Joining the pieces together

  • I am trying to write a query to do the following with the seperate queries and data below:

    TotalVacation + CarryOver

    I have all the pieces working separately, I just don't know how to join it all together so the query returns:

    EmployeeId (TotalVacation + CarryOver)

    1 152

    2 168

    TotalVacation =

    SELECT EV.EmployeeId, EV.TotalVacation FROM @EmployeeVacation EV

    WHERE ev.id in (SELECT MAX(ID) id FROM @EmployeeVacation WHERE EmployeeID IN ('1','2') AND EndDate IS NULL GROUP BY EmployeeId);

    CarryOver = SUM(Credits) - SUM(Debits)

    SUM(Credits) =

    SELECT EmployeeId, ISNULL(SUM(Credit),0) AS Credit FROM @AbsenceLedger WHERE AbsenceTypeId = 2 AND

    StartDate >= '01-01-2011' AND EndDate <= '12-31-2011' AND EmployeeId IN ('1','2') Group By EmployeeId

    SUM(Debits)=

    SELECT EmployeeId, ISNULL(SUM(Debit),0) AS Credit FROM @AbsenceLedger WHERE AbsenceTypeId = 2 AND

    StartDate >= '01-01-2011' AND EndDate <= '12-31-2011' AND EmployeeId IN ('1','2') Group By EmployeeId

    Test Data:

    DECLARE @EmployeeVacation TABLE(

    [ID] [int] IDENTITY(1,1) NOT NULL,

    [EmployeeId] [int] NOT NULL,

    [StartDate] [date] NOT NULL,

    [EndDate] [date] NULL,

    [TotalVacation] [decimal](6, 2) NOT NULL);

    DECLARE @AbsenceLedger TABLE(

    [ID] [int] IDENTITY(1,1) NOT NULL,

    [EmployeeId] [int] NOT NULL,

    [AbsenceTypeId] [int] NOT NULL,

    [StartDate] [date] NOT NULL,

    [EndDate] [date] NOT NULL,

    [Credit] [decimal](6, 2) NULL,

    [Debit] [decimal](6, 2) NULL);

    INSERT INTO @EmployeeVacation (EmployeeId, StartDate, TotalVacation) VALUES(1,'01-01-2011', 120)
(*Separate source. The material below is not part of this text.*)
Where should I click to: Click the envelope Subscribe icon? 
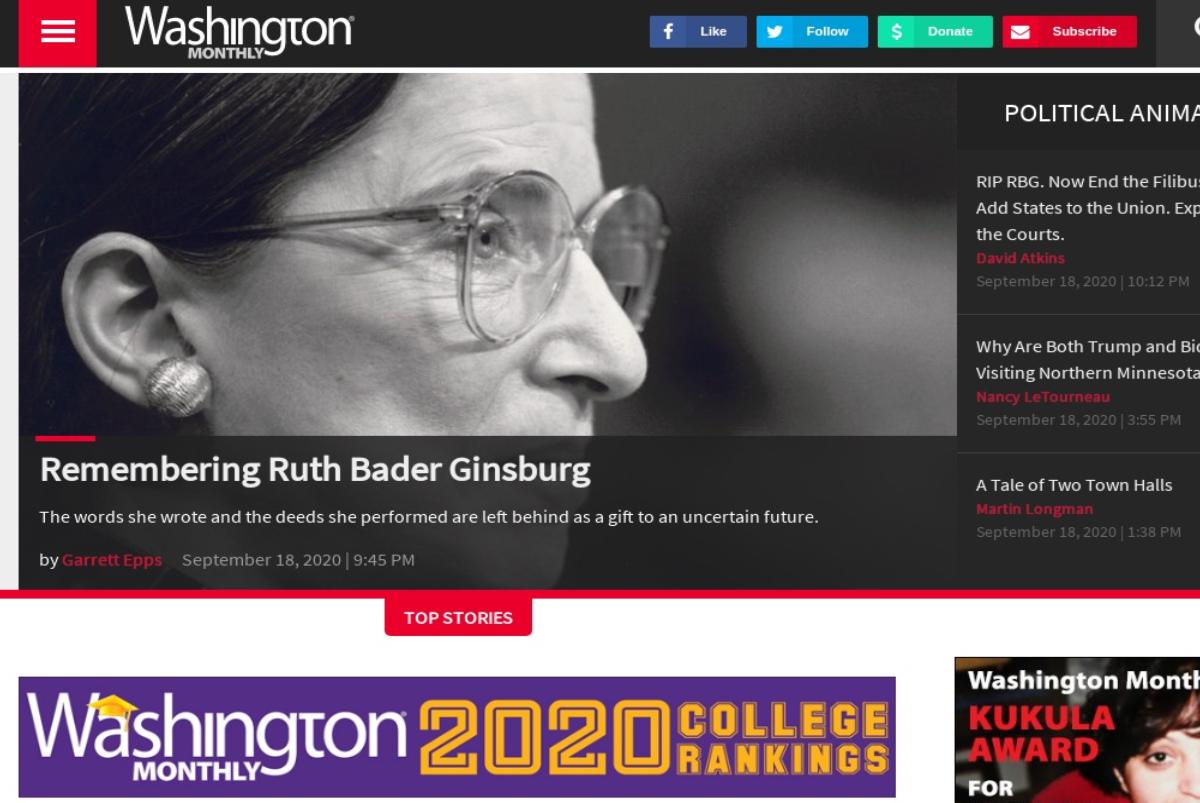1020,32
    INSERT INTO @EmployeeVacation (EmployeeId, StartDate, TotalVacation) VALUES(2,'01-01-2011', 120)

    INSERT INTO @AbsenceLedger(EmployeeId, AbsenceTypeId, StartDate, EndDate, Credit) VALUES(1,2,'01-01-2011', '01-01-2011', 16)

    INSERT INTO @AbsenceLedger(EmployeeId, AbsenceTypeId, StartDate, EndDate, Credit) VALUES(2,2,'01-01-2011', '01-01-2011', 16)

    INSERT INTO @AbsenceLedger(EmployeeId, AbsenceTypeId, StartDate, EndDate, Debit) VALUES(1,2,'05-05-2011', '05-06-2011', 16)

    INSERT INTO @AbsenceLedger(EmployeeId, AbsenceTypeId, StartDate, EndDate, Debit) VALUES(1,2,'07-10-2011', '07-12-2011', 24)

    INSERT INTO @AbsenceLedger(EmployeeId, AbsenceTypeId, StartDate, EndDate, Debit) VALUES(2,2,'03-13-2011', '03-17-2011', 40)

    INSERT INTO @AbsenceLedger(EmployeeId, AbsenceTypeId, StartDate, EndDate, Debit) VALUES(2,2,'09-12-2011', '09-15-2011', 32)

    Thanks!!

  • Actually I was able to get it to work using this.

    But there has got to be a more elegant way...

    ;with Total AS

    (SELECT EV.EmployeeId, EV.TotalVacation FROM @EmployeeVacation EV

    WHERE ev.id in (SELECT MAX(ID) id FROM @EmployeeVacation WHERE EmployeeID IN ('1','2') AND EndDate IS NULL GROUP BY EmployeeId)),

    Credit AS

    (SELECT EmployeeId, ISNULL(SUM(Credit),0) AS Credit FROM @AbsenceLedger WHERE AbsenceTypeId = 2 AND

    StartDate >= '01-01-2011' AND EndDate <= '12-31-2011' AND EmployeeId IN ('1','2') Group By EmployeeId),

    Debit AS

    (SELECT EmployeeId, ISNULL(SUM(Debit),0) AS Debit FROM @AbsenceLedger WHERE AbsenceTypeId = 2 AND

    StartDate >= '01-01-2011' AND EndDate <= '12-31-2011' AND EmployeeId IN ('1','2') Group By EmployeeId)

    SELECT T.EmployeeId, T.TotalVacation + (C.Credit - D.Debit) AS "Total + CarryOver"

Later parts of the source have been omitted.